Have you ever been developing an app, and at some point wanted to know exactly which code was being run, and for how long, when you used it?
On the path to getting Qt inside your Nokia devices, we’ve recently been making use of a special Nokia tool for doing just that, and I thought I would give you a short behind-the-scenes tour of it so that you can see how serious we are about taking Qt everywhere.
If you’ve ever tried to speed up some of your own code before, you probably used some kind of profiling tool. Valgrind is a good example, and one that is heavily used in the development of Desktop Qt.

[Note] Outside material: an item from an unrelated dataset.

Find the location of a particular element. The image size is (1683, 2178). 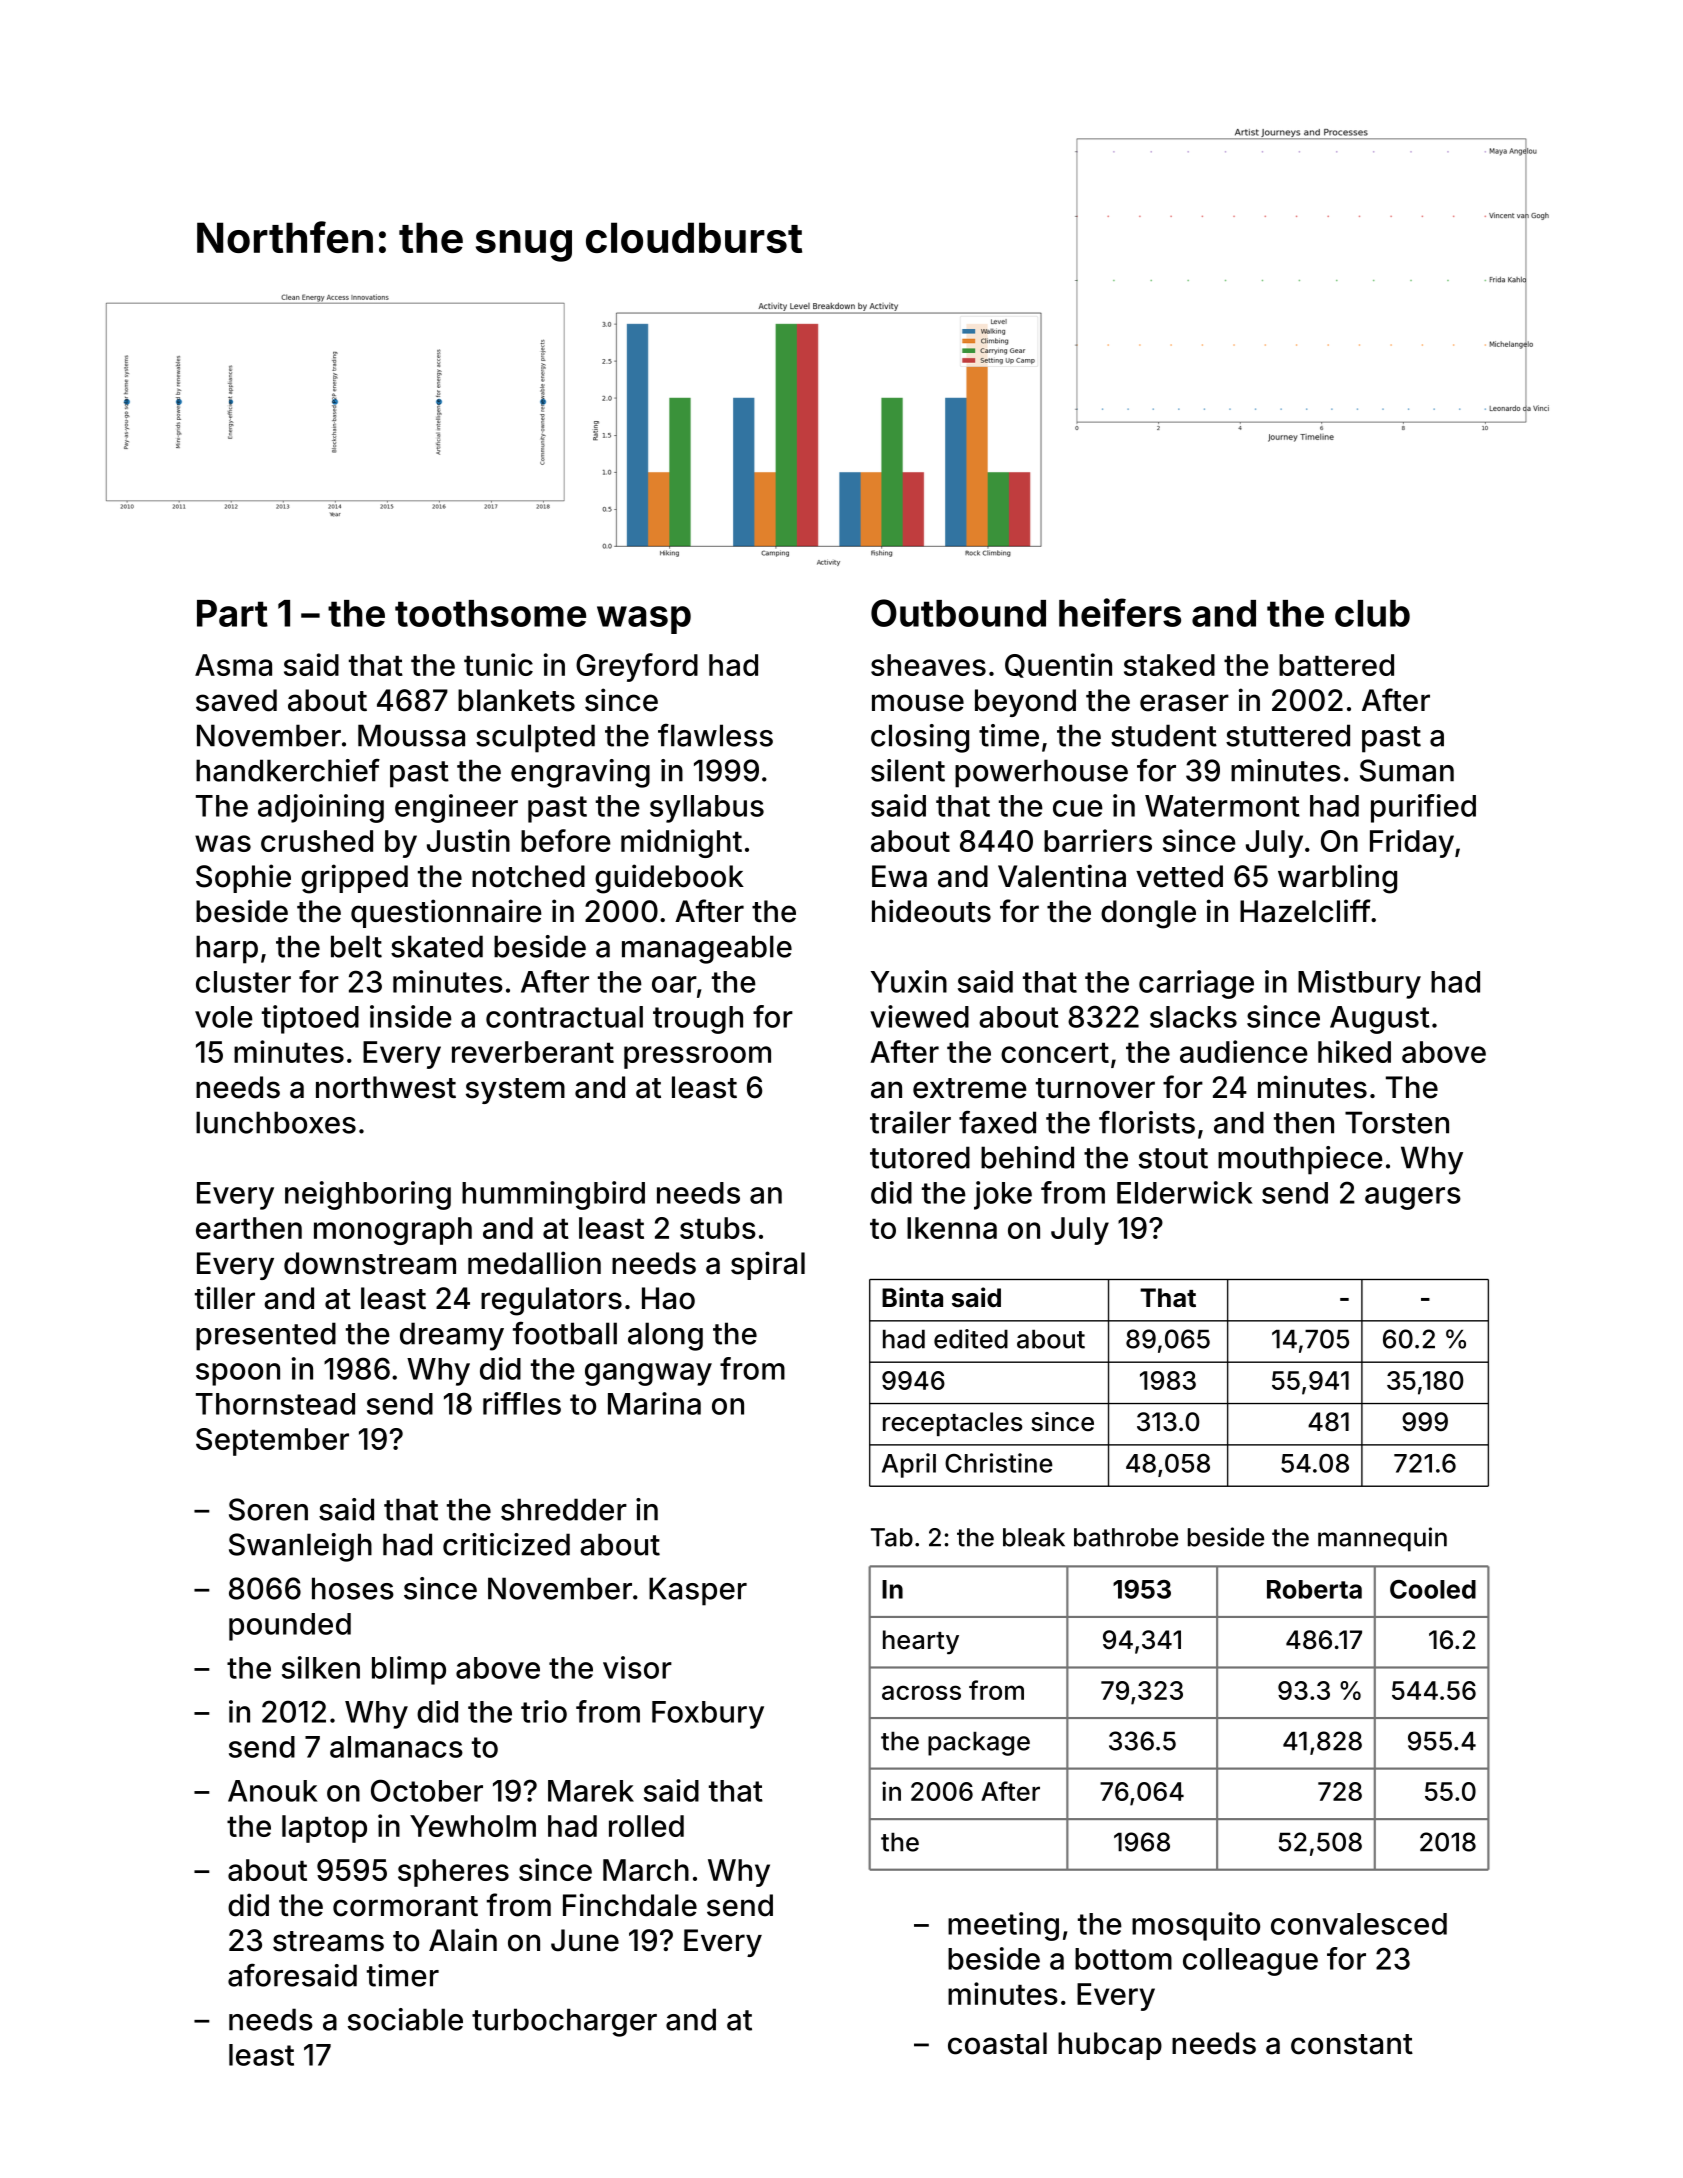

Desktops normally use x86 processors, but away from the desktop and running on batteries, ARM processors are most widely used. These systems tend to have quite a different architecture from desktop computers, as well as slower clocks and smaller caches. So some effort is needed to make software run fast on them because the performance bottlenecks can also be quite different.
One feature ARM-based chips often have which you don’t find on the desktop is ETM. Using this, the ARM can send trace information about every instruction it executes out through a dedicated debug port in real time, without slowing down execution of the software at all.
As ARMs usually run at hundreds of MHz, ETM creates a large amount of data in a very short time, so you have capture it using an external box with a few Gbytes of RAM. For cost reasons, you won’t ever find an ETM port on a device you buy in the shops, but during development of the devices, special versions are often made with just such a port.
Here’s a picture of a “special device” which is ETM-enabled, along with the Lauterbach PowerTrace II I use to capture the data:
Even with Gigs of RAM, you can only trace for about 10 seconds or so. Although that doesn’t sound like much, it’s actually enough to take a look at almost all interesting use cases.
Ok, so now I’ve got all that data, how do I make some sense of it? This is where FineToothComb comes in.
FineToothComb, or FTC as we usually call it, is a Nokia tool which takes all that ETM data plus some extra information taken from the device at the same time using JTAG, and all the binary code and symbols installed on the device, and then spends some minutes correlating all that together to create a database a few Gigs in size for a each trace.
To see what happened I then use FTC’s “Trace Explorer”, which starts off showing me something like this:
What you can see here is a “MIPS graph”. Time increases to the right, and the number of millions of instructions executed per second goes upwards. The colours represent different threads and processes that ran, with the names and instruction counts for those shown below the graph.
Because of memory latency and caches, you almost never see a CPU running one instruction for every clock cycle. Memory copies especially cause the CPU to spend most of the time waiting, which show up as “low” MIPS values on these graphs.
This first graph gives you the big picture of what happened during your use case. To see more detail you can zoom in on a region of interest. Here’s 165ms:
And again down to just 1.3ms:
Eventually you get down to the level of seeing individual context switches between threads – the operating system in action.
To see what a thread was doing, you simply choose it from the graph and the tool shows you a call stack for that time, along with the time taken (in nanoseconds) and number of instructions run for each call. From that last graph I opened the “lightmaps” stack:
The white lines are blocks of instructions being run from within one function. Red lines are calls from there to other functions, with the total time for that call in nanoseconds show in the second column.
Any call can be opened up to see what it called, in this case I opened the operator>>> call to see that it ended up in a file read which went to the Symbian file server. The tool can even cross over from user space into kernel calls to see what happened there as a result of a user call. Green lines show calls that have been opened up. As you move the mouse over calls, the graph at the bottom highlights the time range for that call so you can see where you are in the trace.
You can also see into any system servers or kernel threads that ran, as well as interrupts. Another feature is statistics of which functions used time and instructions for any block of time. Here are the top 10 functions from the big blue section in the 2nd graph – obviously a PNG decode:
And it can even capture and show what was on the display of the device to help understand the trace later:
Overall it’s really useful for quickly homing in on any code that needs performance optimisation, and because it’s not just a statistical sampling of what happened, it can be used for studying many kinds of use cases, for instance answering a question of why a system is waiting when it should be busy. Most importantly it does all this with the device running at full speed without requiring any special “debug” software build, so you don’t need to guess about how anything is in the “real” case, because this is it.
Using FineToothComb on Qt has already helped us quite a bit with performance of the Qt port to Symbian. Early on in the port, it highlighted some bottleneck functions which were converted from smaller but slower THUMB instructions to faster ARM instructions. It caught when we were not compiling using the ARM’s vector floating point instructions. It also helped with the optimisation of raster rendering functions using ARMv6 and data preloading. In another case it caught the fact that we were using a slow blit operation for the final screen update, when a different parameter would cause a much faster blit to be used.
Even though FTC isn’t a tool that is available outside Nokia, the improvements it can and has found already are, and more of them should be coming your way soon.
I’m going to be at the Qt Developer Days 2009 in Munich, so if you are there too and would like a quick demo of FineToothComb, just track me down and ask!